I feel like I'm on a conscious road of discovery.
One of the things I love the most about my husband is that we can have long, deep conversations where we can talk about nothing and everything and have a better understanding of ourselves...our goals, our dreams, our purpose. Share the things that excite us, motivate us, drive us.
We've had a lot of those conversations the past couple of days and I find it so refreshing. I think once in a while you need to re-evaluate where you are in life, what you like, what you want to change...and what some of your dreams are.
I feel like I've always have had that internal struggle of having a bunch of things I like to do, things I enjoy doing, things I think I'm "okay" at doing...but finding that one things that I was MADE to do is so much harder. Like being an opera singer or gymnast... you know what I mean?
I know that God has placed many different purposes and passions within me, but finding a way to use all of them in harmony is pretty hard.
I feel like even though many of my passions have stayed the same, who I am has changed throughout the years dramatically. Viewing the world now as a mom and wife is so different from when I was 19 and single.

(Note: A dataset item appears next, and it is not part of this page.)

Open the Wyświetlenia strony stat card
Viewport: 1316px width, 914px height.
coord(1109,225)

I guess it has brought greater depth and meaning which can only be a good thing.
With that said I feel anxious...kinda jittery. Like I need to do something... something great.
We were talking yesterday about those people who just keep going, no matter what. They don't get down and quit, they just keep going. They keep trying and they don't give up. Those are the: World changers. Life changers. Hope givers. Dream makers.
That's what I want to do.
so I'm searching.... for MY something great!